Business interests ordinary get a lot of respect and leeway in Idaho, so count this – the Dispel the Myths/Squash the Fear Rally in Boise today – as something of an unusual case. Here we had owners of small and medium sized businesses making both a business and human interest case that was being shouted down, literally, by a flash crowd from their philosophical right.

The rally had to do with health care reform, which drew the business people because they want provide health insurance for employees – or at least would like their employees to have it – but prices and conditions are putting it out of reach. They made the case compellingly, and one would think this is a serious problem worthy of address.

The 80 or so at the Dispel the Myths rally were met by 50 or so protesters, who (in Spokesman-Review reporter Betsy Russell’s account) shouted down the speakers and tried to keep them from being heard.

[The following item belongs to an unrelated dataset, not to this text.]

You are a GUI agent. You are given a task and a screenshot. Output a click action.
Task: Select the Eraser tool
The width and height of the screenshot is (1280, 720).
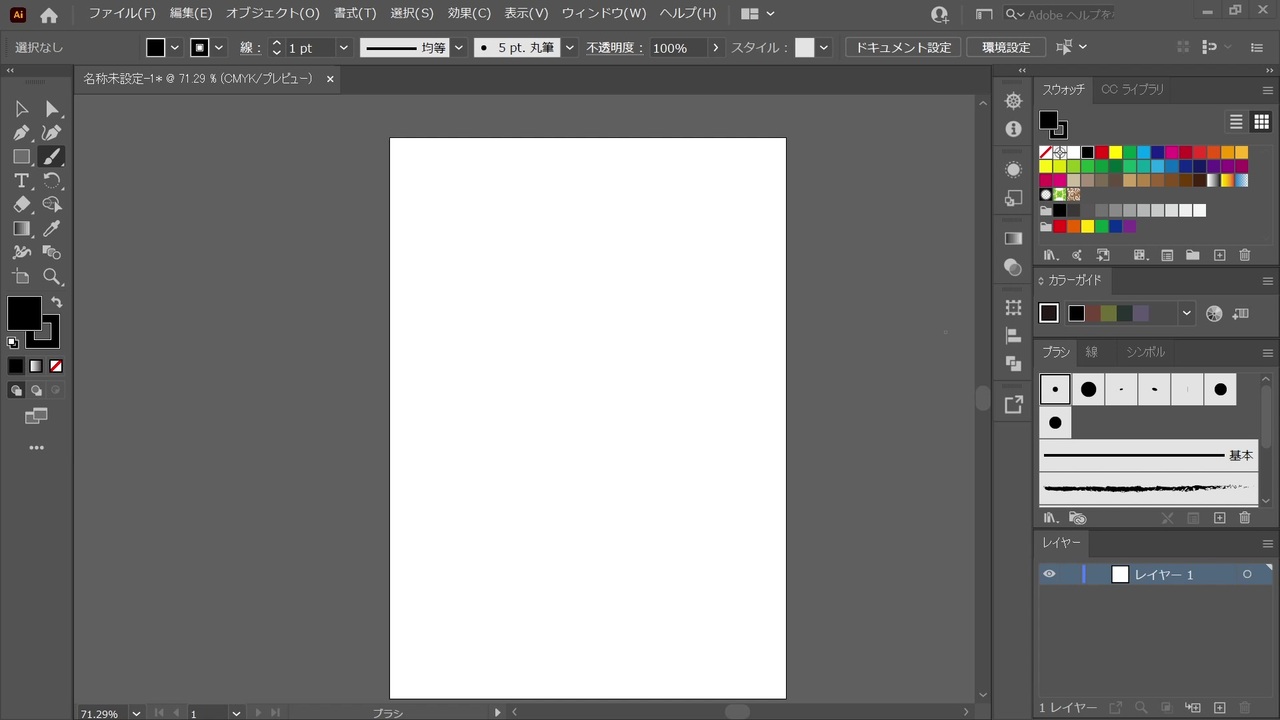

One paragraph from Russell’s account: “Wendy Somerset, owner of Furniture and Appliance Outlet in Twin Falls, said her employees won’t take the insurance she provides because of the cost: ‘It’s groceries or health insurance,’ she said. ‘We need reform and we need it now.’ As she spoke, flag-waving protesters in back yelled, ‘Take your socialism!’ and ‘Read the Constitution!’ and a woman shouted, ‘We’re not going to pay for your abortions!’ When rally organizer Nancy Snodgrass of the Main Street Alliance appealed for quiet and respect from both sides, protester Lucille Verdolini shouted from the back, ‘Let’s pray that you don’t get breast cancer and die.’ The group in back then chanted, ‘Obama lies, Grandma dies.’”

It would be nice, in writing about this subject as in many others, to describe the sides as if they are simply both saying their piece, and both sides have something useful to offer. But there’s no realistic case these protesters are offering anything useful. Their repertoire extends to slogans, falsehoods, narrow ideology and purveyance of hatred. They’ll deserve to be taken seriously when they offer (as the business people asked them to do) something resembling solutions and a willingness to behave like adults.